Kapılar kapandı
AKÇAKALE Sınırın yanı başındaki kahvehanede 500 metre ilerimizdeki Telabyad’ı izlerken bir yandan da sohbet ediyoruz. Önce büyük bir patlama sesi duyuluyor. Yerel gazeteci arkadaşlar menzil belirliyor: “Suluk’tan...
AKÇAKALE
Sınırın yanı başındaki kahvehanede 500 metre ilerimizdeki Telabyad’ı izlerken bir yandan da sohbet ediyoruz.
Önce büyük bir patlama sesi duyuluyor.
Yerel gazeteci arkadaşlar menzil belirliyor: “Suluk’tan geliyor...”
Birkaç dakika sonra patlamalar seri halinde daha da yakınlaşarak devam ediyor.
Dürbünle karşıda yaşananları gözetleyen güvenlik birimi sorumlusunun yanına gittiğimde durumu özetliyor:
“DAEŞ bomba yüklü araçlarla kent girişindeki noktalara saldırıyor...”

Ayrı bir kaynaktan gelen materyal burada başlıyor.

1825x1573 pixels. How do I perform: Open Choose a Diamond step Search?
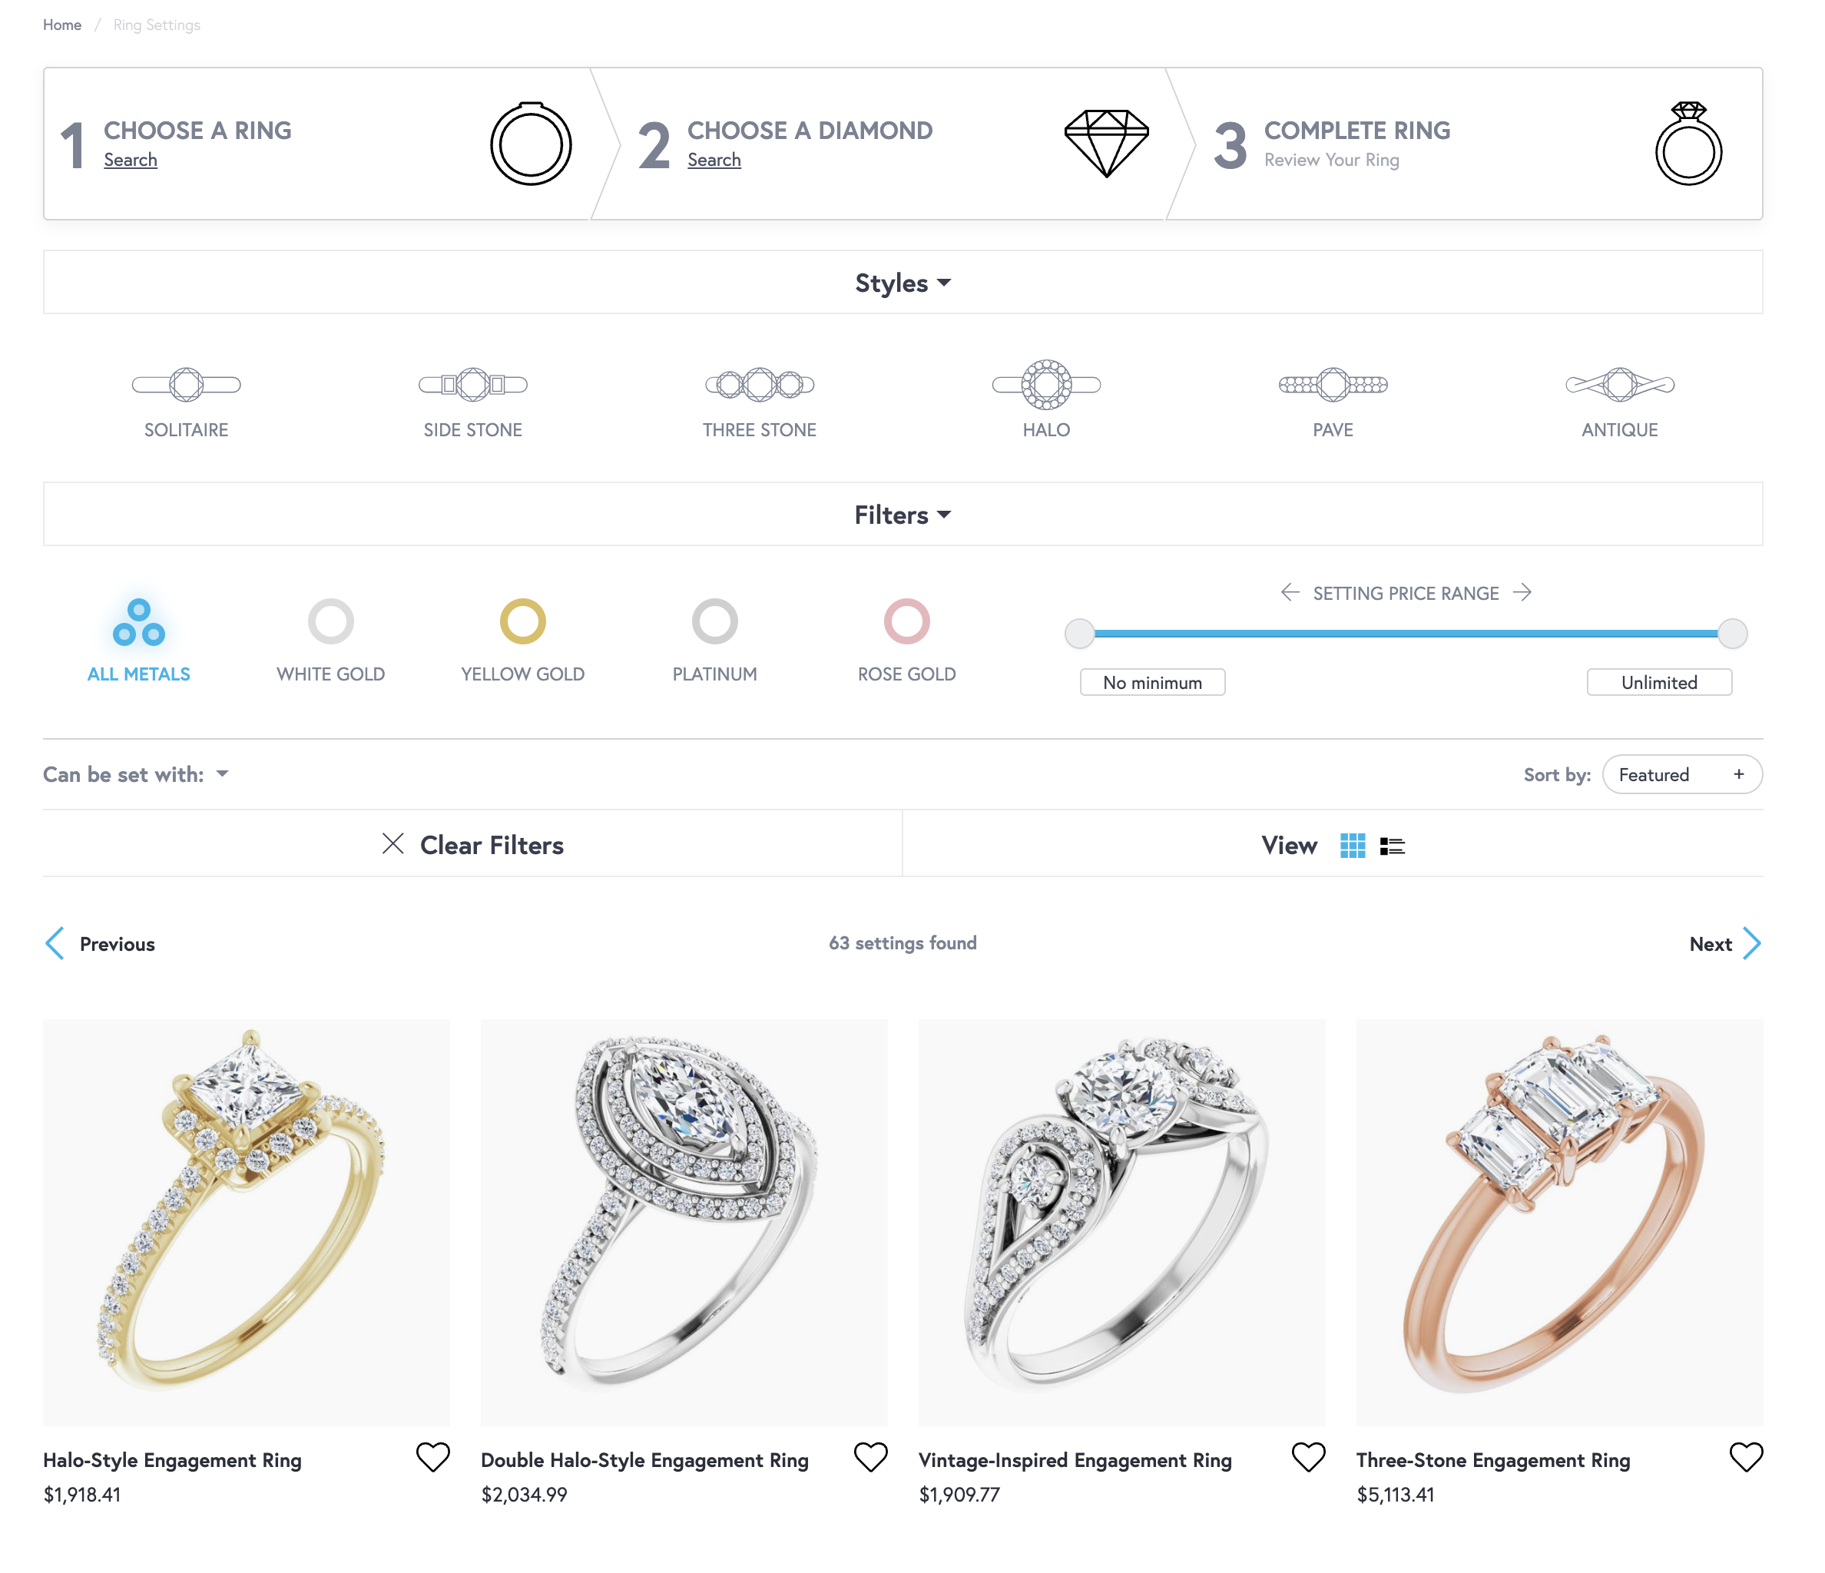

Tekrar kahvehaneye dönüyorum, çok daha yüksek bir patlama sesiyle uzaktan duman yükseliyor.
Kahvehanede oturanlar kanıksamış edayla başlarını hafifçe yana çevirip şöyle bir bakıyor; önündeki oyun kâğıdı veya okey taşına dönüyor.
Gazeteci arkadaşım Halil İbrahim Arslan, koalisyon uçaklarından atılan bombaları anlatırken, “Sanki elektrik kabloları kontak yapıyor gibi görüntü çıkıyor” diye özetliyor.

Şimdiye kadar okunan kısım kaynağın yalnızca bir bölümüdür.